2. A fuel according to claim 1 wherein said heavy paraffinic oil is
selected from the group consisting of lube oil extract, heavy vacuum gas
oil, combined fluidized bed catalytic cracking unit feed, crude oil tank
bottoms, and mixtures thereof.
3. A fuel according to claim 1 wherein said emulsified waste oil is
selected from the group consisting of American Petroleum Institute
separator oil skimming stream, desalter oily bleed to sewer stream, and
mixtures thereof.
4. A fuel according to claim 1 wherein said solids are selected from the
group consisting of API separator belt press cake, storage tank bottoms,
oily sewer sludge, F037 and F038 classified wastes, and mixtures thereof.
5. A fuel according to claim 1 wherein said solids are selected from the
group consisting of K-waste, attapulgite filtration clays, sands, silts,
SiO.sub.2, alkali metal salts, alkaline earth metal salts, ferric sulfide,
cupric sulfide, ferrous oxide, metal carbonates, metal sulfates, metal
chlorides, and mixtures thereof.
6. A fuel according to claim 1, further comprising water.
7. A fuel according to claim 6 for use at ambient temperatures below
40.degree.

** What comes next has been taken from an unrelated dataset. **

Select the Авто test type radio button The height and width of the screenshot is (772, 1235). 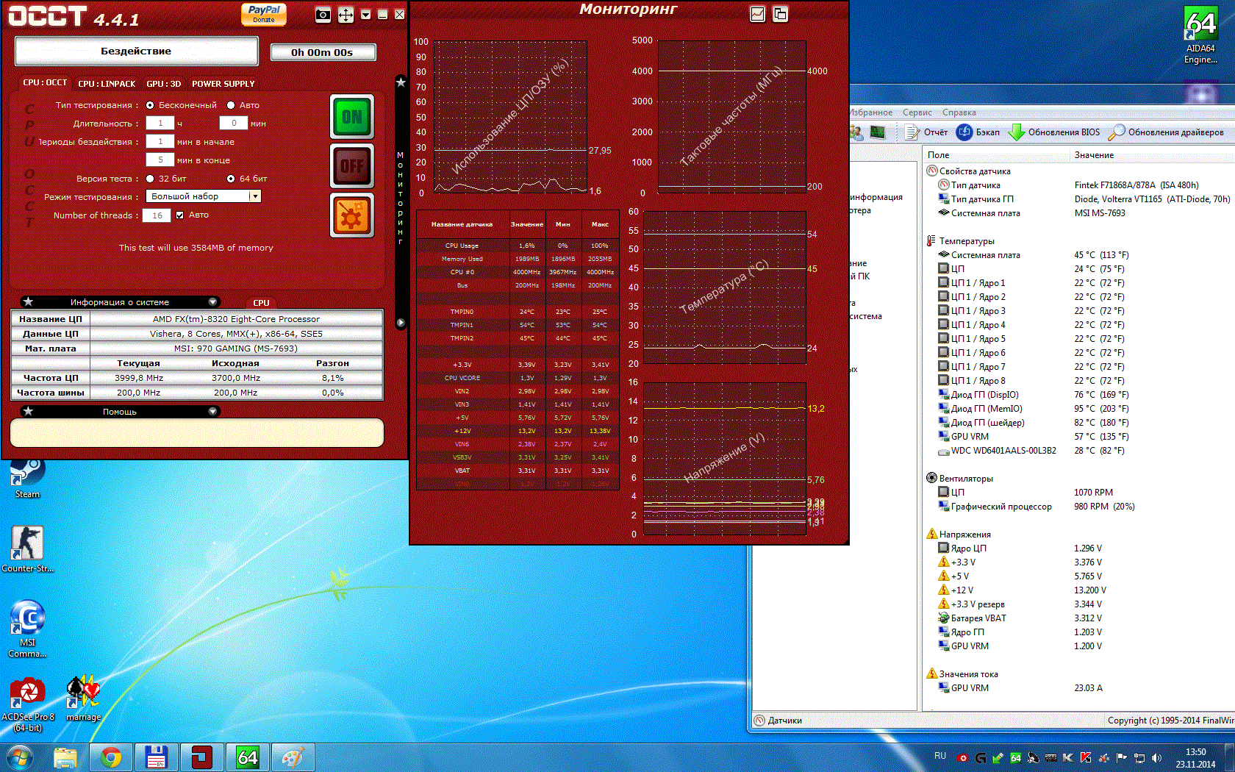pyautogui.click(x=231, y=105)

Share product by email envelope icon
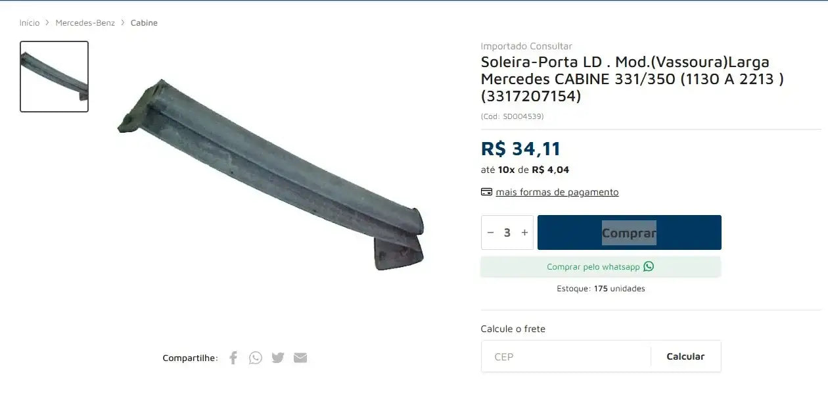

F. wherein said fuel liquid phase components are present:
heavy paraffinic oil in the range of 10 to 45% by weight of the liquid
phase;
emulsified waste oil in the range of 40 to 85% by weight of the liquid
phase;
emulsified waste oil in the range of 40 to 85% by weight of the liquid
phase; and,
water in the range of 0.1 to 20% by weight of the liquid phase.
8. A fuel according to claim 6 for use at ambient temperatures above
40.degree. F. wherein said fuel liquid phase components are present:
heavy paraffinic oil in the range of 25 to 80% by weight of the liquid
phase;
emulsified waste oil in the range of 5 to 50% by weight of the liquid
phase; and,
water in the range of 0.1 to 25% by weight of the liquid phase.
9. A method of disposing of refinery wastes which comprises the steps of:
blending a cement kiln fuel having a heavy paraffinic oil component, an
emulsified waste oil component, a water component and a solids component
to obtain a fuel which can be pumped and which has a fuel value in excess
of 8000 BUT/lb.;
burning said cement kiln fuel in a cement kiln to obtain a cement product,
carbon dioxide and water emissions.
Description
TECHNICAL FIELD
This invention relates generally to fuels derived from petrochemical and
crude oil refining waste products, and more particularly, this invention
relates to the suspension of substantial amounts of solids in fuels while
maintaining viscosity and fuel value specifications.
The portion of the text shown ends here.